PM teeters on brink
WILL John Major stay on as Prime Minister, jump or be pushed following the worst ever local government election result for the Tories? That was the question racking the Conservative Party last night as depressed MPs returned to their constituencies from Westminster knowing that for many the local grassroots of Tory politics has been all but destroyed.
The party knew a disaster was coming - but nothing had prepared them for the scale of yesterday's defeat.
For many MPs the view is that it must accept its fate whatever happens and that the slump in support would be there no matter who was at the helm.
Even some of those keen to see Mr Major step down were firmly discounting suggestions that there might be an attempt to bring forward a leadership election from the autumn, when it must be held within a set period following the party's conference. A challenge then does seem likely however.
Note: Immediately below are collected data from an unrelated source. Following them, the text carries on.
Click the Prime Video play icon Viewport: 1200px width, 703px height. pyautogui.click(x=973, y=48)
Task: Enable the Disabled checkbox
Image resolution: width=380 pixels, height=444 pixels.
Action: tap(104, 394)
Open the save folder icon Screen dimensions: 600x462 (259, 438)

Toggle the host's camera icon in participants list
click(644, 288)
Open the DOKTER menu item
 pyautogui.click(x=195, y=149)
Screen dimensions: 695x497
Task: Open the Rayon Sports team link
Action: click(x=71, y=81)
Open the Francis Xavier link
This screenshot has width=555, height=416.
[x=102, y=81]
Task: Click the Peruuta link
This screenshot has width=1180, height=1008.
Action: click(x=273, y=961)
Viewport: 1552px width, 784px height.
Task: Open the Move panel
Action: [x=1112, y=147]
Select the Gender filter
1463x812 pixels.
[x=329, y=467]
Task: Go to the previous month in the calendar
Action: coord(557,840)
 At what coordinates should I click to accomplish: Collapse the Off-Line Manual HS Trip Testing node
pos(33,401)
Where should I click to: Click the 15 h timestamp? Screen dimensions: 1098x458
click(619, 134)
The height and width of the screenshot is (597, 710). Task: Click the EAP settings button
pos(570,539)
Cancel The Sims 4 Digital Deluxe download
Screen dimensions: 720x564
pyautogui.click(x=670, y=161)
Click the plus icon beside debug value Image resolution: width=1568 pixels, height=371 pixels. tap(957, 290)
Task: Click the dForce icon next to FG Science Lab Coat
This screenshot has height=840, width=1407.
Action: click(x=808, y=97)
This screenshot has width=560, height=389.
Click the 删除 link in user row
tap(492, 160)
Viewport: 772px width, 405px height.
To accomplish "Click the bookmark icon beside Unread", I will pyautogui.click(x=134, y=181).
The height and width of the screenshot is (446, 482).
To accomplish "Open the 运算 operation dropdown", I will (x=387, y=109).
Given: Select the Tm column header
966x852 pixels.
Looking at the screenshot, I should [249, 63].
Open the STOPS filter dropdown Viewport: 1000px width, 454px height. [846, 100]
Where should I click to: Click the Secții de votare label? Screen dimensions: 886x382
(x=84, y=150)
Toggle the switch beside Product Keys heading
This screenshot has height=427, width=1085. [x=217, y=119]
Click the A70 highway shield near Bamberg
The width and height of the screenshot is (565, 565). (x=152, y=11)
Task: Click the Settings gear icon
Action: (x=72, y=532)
Mr Major and senior cabinet figures were yesterday trying to steady what is left of the resolve of their MPs. Cabinet ministers are on the alert to appear in weekend television and radio interviews with carefully rehearsed pledges of loyalty.
But the critical time for Mr Major will be next week when Tory MPs return to Westminster after meeting defeated councillors in their constituencies.
With the Conservatives now reduced to a shadow of their former selves in many areas the long-term effects on the party are serious. Many MPs come up through the ranks: John Major was, for instance, a south London councillor and that avenue will now be restricted.
It also makes for angry local workers - just the people the party needs on the ground in a general election campaign. Last night there was more than just a whisper that John Major will have to go.
The results are also likely to prompt a rush of MPs seeking other jobs, knowing that they will have little chance of being re-elected at the general election on present form.
For Labour it was a dream night and day after their string of general election failures since 1979. Senior figures were reluctant to sound complacent but it is hard to see how they could have done much better.
For the Liberal Democrats too there is some delight - the party had feared being devastated by the 'Blair effect' and Labour's move into the centre ground.
But such fears have proved unfounded with many normally Conservative voters proving they would still rather vote for the traditional party of the centre if they are making a protest. Votes for Liberal Democrats also demonstrate that their power base in the west is growing.
It will want its successes at local government level to be transformed to national level - the big Tory fear.
The one crumb of hope for the Conservatives is that the turnout was low.
The Tories are pinning their hopes on there being up to two years before a general election, time for voters to come back when they realise, in the Tory view, the real nature of Tony Blair's New Labour as old hardline socialist Labour in new clothes.